Unverhoffte Publicity
Bis zu dem Zeitpunkt, zu dem der SPD-Chef – schon in Wahlkampflaune – dieser Branche eine öffentliche Plattform verschaffte, kannten private Anleger diese Form der Unternehmensbeteiligung kaum. Diese Fonds stecken ihr Kapital meist in Firmen, die nicht an der Börse notiert sind. Sie bauen sie auf oder um und verkaufen sie später wieder mit möglichst hohem Gewinn. Handelt es sich bei der Investition doch um eine Aktiengesellschaft, nehmen sie sie für die Zeit der Renovierung von der Börse. Allein in den vergangenen Jahren haben die Investoren rund 40 Milliarden Euro in Firmenkäufe gesteckt. Für 2005 rechnen Experten mit Aufkäufen in Höhe von 200 Milliarden Euro. Zurzeit kontrollieren sie zirka 5 000 deutsche Firmen, in denen rund 40000 Menschen arbeiten.
Übernahme und es knallt
Die größten Firmenjäger kommen aus den USA. Dazu zählen Unternehmen wie Kohlberg, Kravis, Roberts (KKR), Blackstone oder europäische wie BC Partners, Permira oder Apax. Ihr Geschäft funktioniert so: Man hat sich ein Unternehmen, von dem man sich eine Rendite verspricht, ausgeguckt. Dann wird ein Fonds gebildet; die Akquisition für Beteiligungen konzentriert sich auf Pensionsfonds, Banken oder Versicherungen. Reicht das eingesammelte Kapital, schicken sich die Käufer an, das ausgewählte Unternehmen zu kaufen. Dazu reicht ihnen ein Fondskapital, mit dem sie ein Drittel des Kaufs finanzieren können. Zwei Drittel kommen aus Bankkrediten. Der Trick dabei: Mit den Gewinnen, die die Firma erwirtschaftet, zahlt der Fonds die Kredite zurück. Erträge aus dem Verkauf und aus dem späteren Börsengang werden ebenfalls zur Tilgung mit herangezogen.

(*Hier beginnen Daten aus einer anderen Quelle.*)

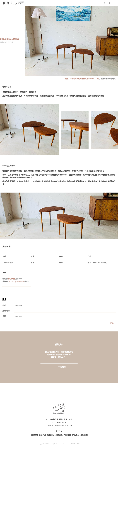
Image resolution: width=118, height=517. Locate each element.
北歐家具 (59, 435)
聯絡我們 (11, 279)
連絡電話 (6, 311)
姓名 (4, 305)
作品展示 (75, 435)
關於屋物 (34, 435)
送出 (112, 323)
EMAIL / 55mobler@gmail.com (59, 425)
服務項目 (50, 435)
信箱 (4, 316)
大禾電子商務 (75, 444)
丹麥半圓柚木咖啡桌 (108, 79)
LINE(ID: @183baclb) (16, 281)
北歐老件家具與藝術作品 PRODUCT (82, 79)
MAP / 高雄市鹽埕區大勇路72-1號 (59, 419)
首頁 (66, 79)
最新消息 (42, 435)
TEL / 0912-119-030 (59, 422)
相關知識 (67, 435)
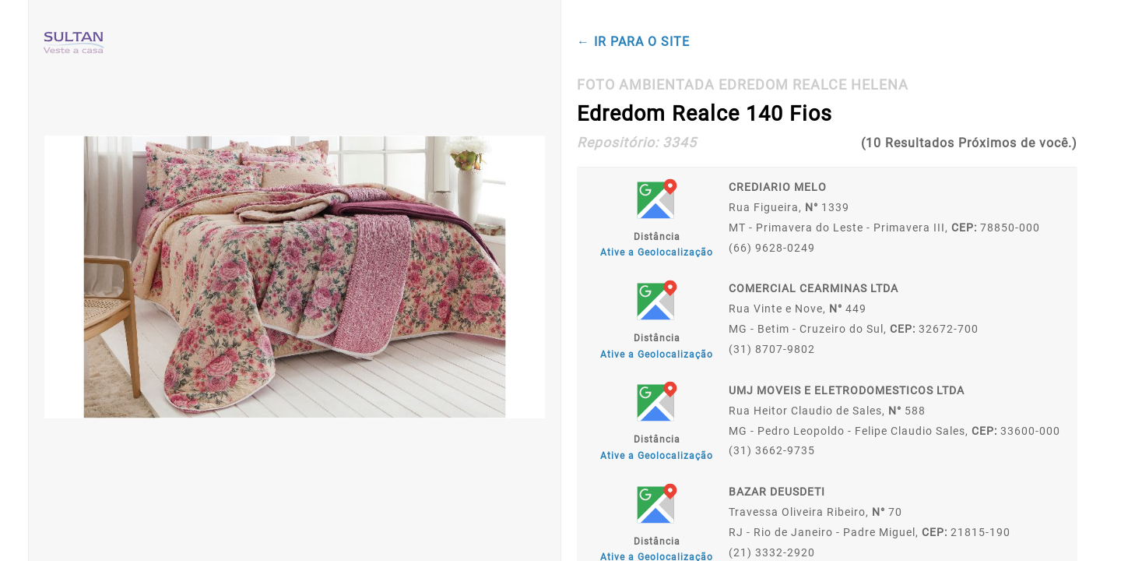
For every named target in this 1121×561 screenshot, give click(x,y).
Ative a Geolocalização (656, 252)
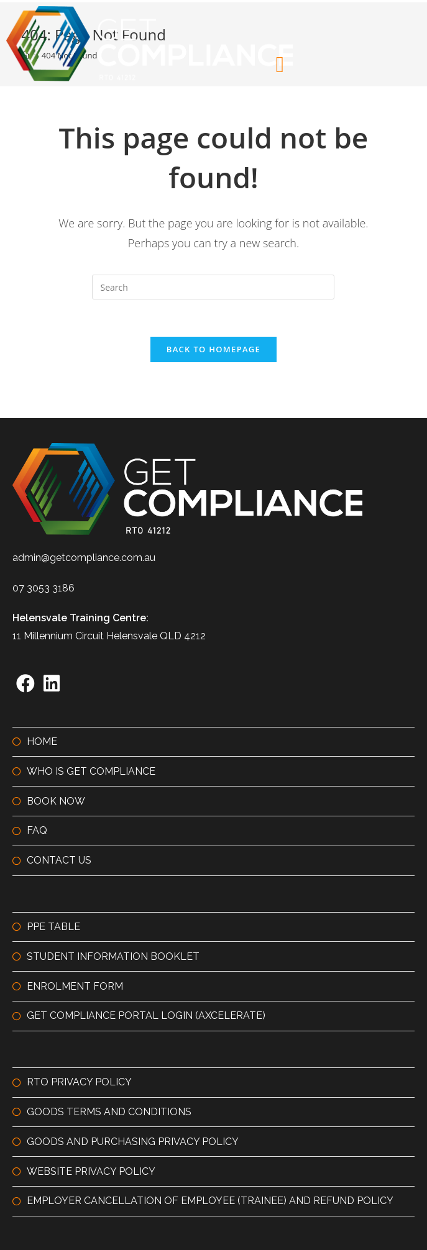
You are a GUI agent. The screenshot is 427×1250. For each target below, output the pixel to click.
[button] (280, 64)
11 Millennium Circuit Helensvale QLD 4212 (109, 636)
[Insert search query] (213, 287)
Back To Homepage (213, 349)
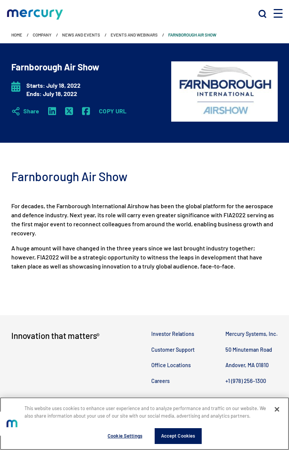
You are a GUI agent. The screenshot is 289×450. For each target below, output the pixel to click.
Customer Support (173, 349)
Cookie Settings (125, 436)
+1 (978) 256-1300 (245, 381)
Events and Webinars (134, 34)
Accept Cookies (178, 436)
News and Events (81, 34)
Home (16, 34)
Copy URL (113, 111)
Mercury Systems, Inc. (251, 334)
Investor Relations (172, 334)
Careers (160, 381)
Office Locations (171, 365)
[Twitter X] (69, 111)
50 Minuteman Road (248, 349)
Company (42, 34)
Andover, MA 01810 (247, 365)
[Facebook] (86, 111)
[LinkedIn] (52, 111)
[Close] (277, 409)
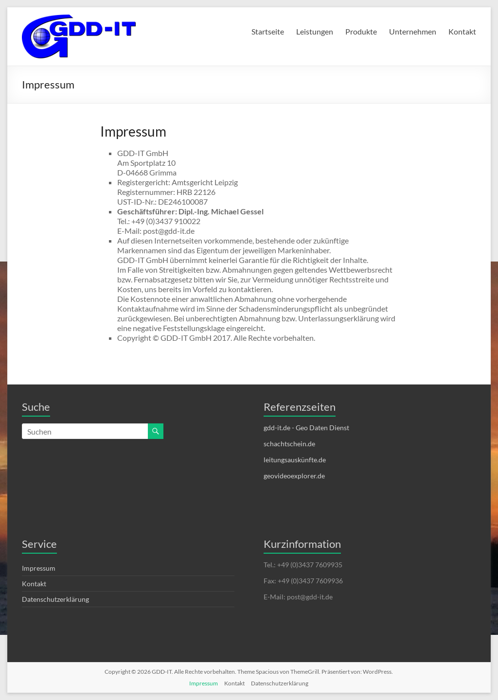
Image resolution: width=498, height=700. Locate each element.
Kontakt (462, 31)
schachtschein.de (289, 443)
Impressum (38, 568)
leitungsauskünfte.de (295, 459)
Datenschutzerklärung (55, 599)
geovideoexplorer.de (294, 476)
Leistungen (314, 31)
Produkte (361, 31)
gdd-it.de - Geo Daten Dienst (306, 427)
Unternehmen (412, 31)
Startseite (267, 31)
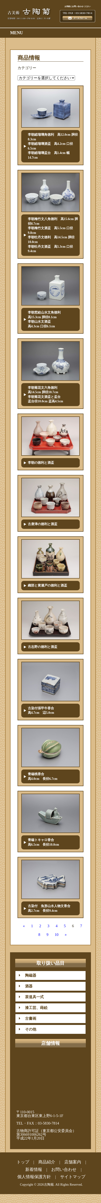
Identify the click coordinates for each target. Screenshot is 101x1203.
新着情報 (33, 1169)
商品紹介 (46, 1162)
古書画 (28, 1018)
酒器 (26, 986)
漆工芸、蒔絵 (34, 1008)
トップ (23, 1162)
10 (56, 935)
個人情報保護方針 (34, 1176)
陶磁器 (28, 975)
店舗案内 (72, 1162)
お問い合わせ (63, 1169)
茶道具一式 (32, 997)
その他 (28, 1029)
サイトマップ (72, 1176)
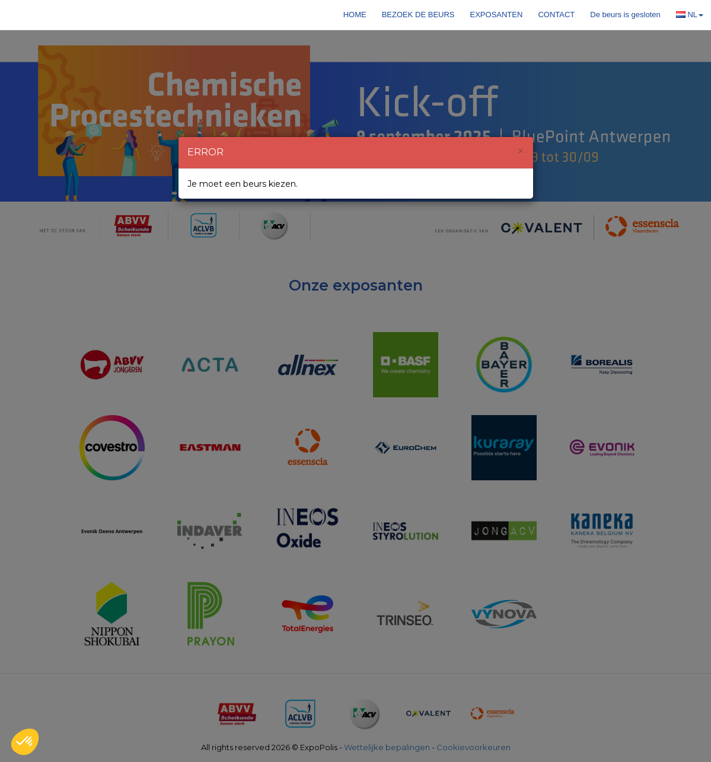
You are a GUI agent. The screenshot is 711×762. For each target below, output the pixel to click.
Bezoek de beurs (418, 14)
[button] (25, 742)
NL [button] (689, 14)
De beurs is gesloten (625, 14)
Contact (556, 14)
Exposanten (496, 14)
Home (354, 14)
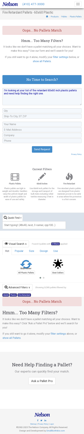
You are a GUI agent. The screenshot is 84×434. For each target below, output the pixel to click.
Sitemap (33, 424)
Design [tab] (44, 251)
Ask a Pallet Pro (42, 381)
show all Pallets (42, 61)
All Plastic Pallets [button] (26, 272)
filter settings (60, 57)
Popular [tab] (19, 251)
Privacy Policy (76, 154)
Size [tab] (31, 251)
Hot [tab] (7, 251)
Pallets (64, 16)
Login (52, 424)
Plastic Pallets (76, 16)
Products (55, 16)
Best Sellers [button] (57, 272)
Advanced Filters (16, 287)
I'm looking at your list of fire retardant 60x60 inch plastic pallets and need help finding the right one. (42, 96)
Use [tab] (55, 251)
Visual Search (14, 243)
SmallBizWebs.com (55, 430)
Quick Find (12, 217)
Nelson (10, 4)
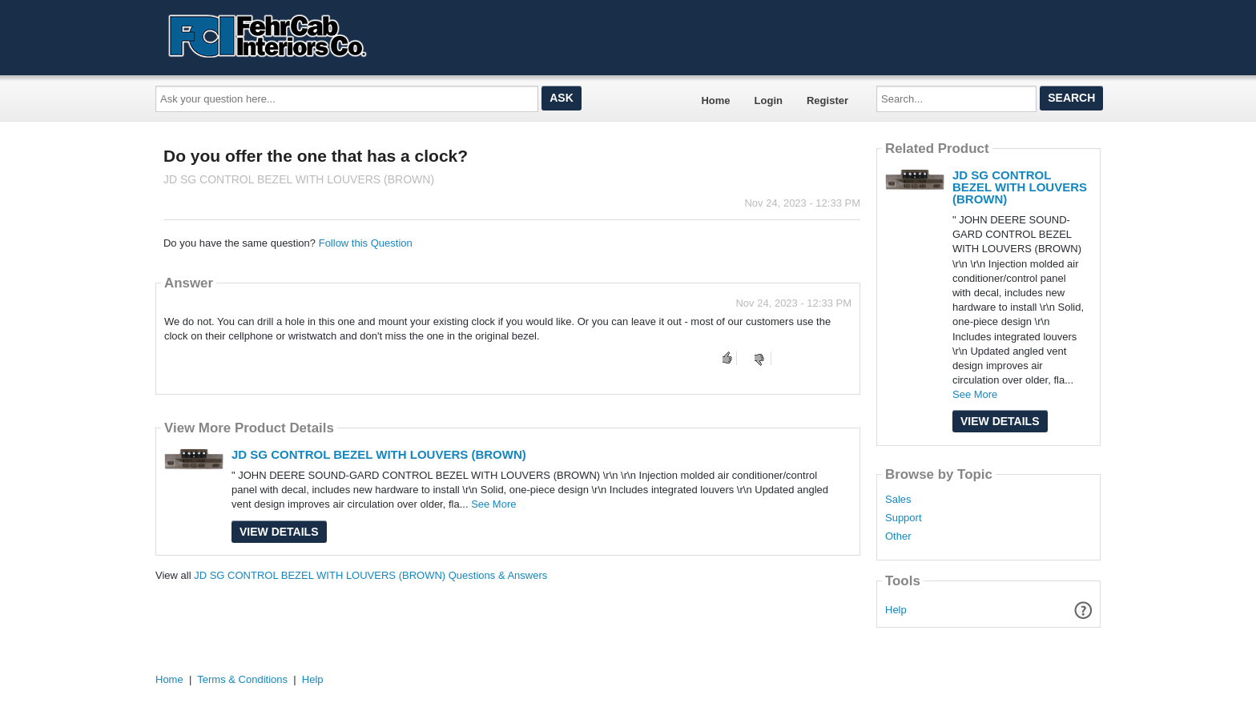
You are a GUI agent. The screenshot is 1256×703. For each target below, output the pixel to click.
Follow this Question (366, 243)
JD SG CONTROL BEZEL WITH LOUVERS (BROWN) (378, 454)
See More (493, 504)
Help (896, 610)
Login (769, 100)
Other (898, 536)
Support (903, 518)
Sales (898, 499)
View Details (279, 531)
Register (827, 100)
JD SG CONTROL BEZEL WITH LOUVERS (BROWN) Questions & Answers (370, 575)
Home (715, 100)
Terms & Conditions (242, 679)
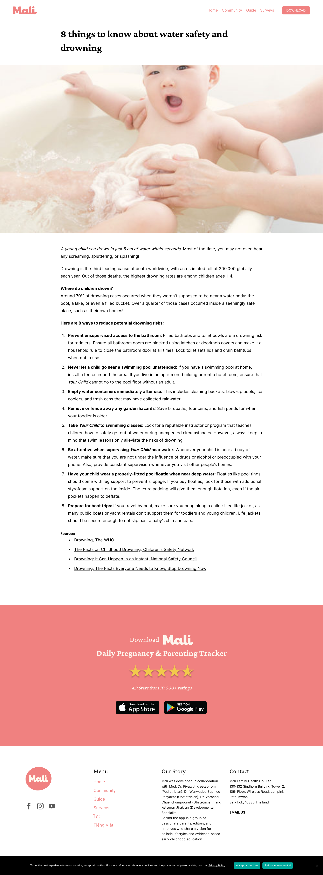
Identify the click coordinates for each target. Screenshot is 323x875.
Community (232, 10)
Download (296, 10)
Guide (251, 10)
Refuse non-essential (277, 865)
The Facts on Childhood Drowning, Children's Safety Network (134, 549)
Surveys (267, 10)
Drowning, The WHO (94, 539)
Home (212, 10)
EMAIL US (237, 812)
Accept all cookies (247, 865)
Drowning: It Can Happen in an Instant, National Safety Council (135, 558)
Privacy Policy (216, 865)
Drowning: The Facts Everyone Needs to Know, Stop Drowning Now (140, 568)
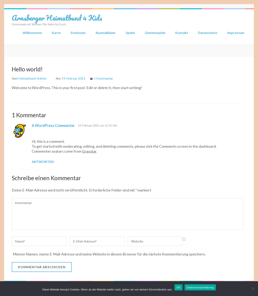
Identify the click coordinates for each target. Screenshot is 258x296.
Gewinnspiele (155, 33)
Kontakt (181, 33)
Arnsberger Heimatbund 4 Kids (57, 17)
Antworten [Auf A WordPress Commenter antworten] (43, 162)
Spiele (130, 33)
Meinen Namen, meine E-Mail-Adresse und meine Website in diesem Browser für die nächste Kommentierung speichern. (109, 254)
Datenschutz (207, 33)
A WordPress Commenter (53, 125)
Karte (56, 33)
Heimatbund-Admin (32, 78)
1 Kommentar (103, 78)
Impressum (235, 33)
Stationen (78, 33)
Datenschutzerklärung (200, 287)
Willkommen (32, 33)
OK (178, 287)
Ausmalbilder (105, 33)
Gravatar (89, 151)
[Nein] (253, 289)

Die Leitung der betroffenen Firma und deren Angestellte geraten so unter starken Druck. Und schieben häufig einen großen Frust vor sich her. Denn sie wissen, ihre Anstrengungen dienen ausschließlich den Bedürfnissen des Fonds und dieser kehrt dem Unternehmen nach ein paar Jahren den Rücken, indem er sich mit einer möglichst hohen Gewinnmitnahme wieder verabschiedet. Im schlimmsten Fall bleibt von der ursprünglichen Firma nichts übrig.
Beispielhaft ausgelaugt
Ein Beispiel, wie das Prinzip des Private Equity funktioniert, ist der Verkauf der Henkel-Chemie Cognis in 2001. Die Finanzinvestoren Permira, Goldman Sachs und Schroder Ventures berappten 1,325 Milliarden Euro. Sie finanzierten nur 450 Millionen Euro selbst. Der Rest des Kaufpreises kam über Kredite. Die wiederum bedient das Unternehmen. Deshalb bevorzugen Private Equity Fonds Firmen mit einem stabilen Cash-Flow. Zweieinhalb Jahre später holten sich die Investoren weitere 340 Millionen Euro aus der Firmenkasse. Im Januar dieses Jahres gab Cognis eine Anleihe mit einem Volumen von 530 Millionen Euro heraus. Das Geld floss in die Beteiligungsgesellschaften. Die haben ihren Einsatz inzwischen beinahe verdoppelt und können bei einem Verkauf weitere Gewinne absahnen. Das Unternehmen bleibt auf den Schulden sitzen. Kein Wunder, dass es im vergangenen Jahr einen Nettoverlust von 34 Millionen Euro geschrieben hat.
Auch der Armaturenhersteller Grohe leidet unter der Renditesucht der Investoren. Statt eines erfolgreichen Börsengangs hat sich das sauerländische Traditionsunternehmen einen harten Sparkurs auferlegt und erst einmal 943 Mitarbeiter entlassen. Gutes über die Investoren KKR und Goldman Sachs zu berichten weiß Wincor Nixdorf. Die Westfalen legten im vergangenen Jahr einen erfolgreichen Gang an die Börse hin. Das Unternehmen konnte tausende neue Stellen schaffen.
Ihren Ausstieg (Exit) gestalten manche Fonds, indem sie das Unternehmen an einen neuen Investor verkaufen (Trade Sale) oder es dem ursprünglichen Besitzer zum Rückkauf (Buy-back) anbieten.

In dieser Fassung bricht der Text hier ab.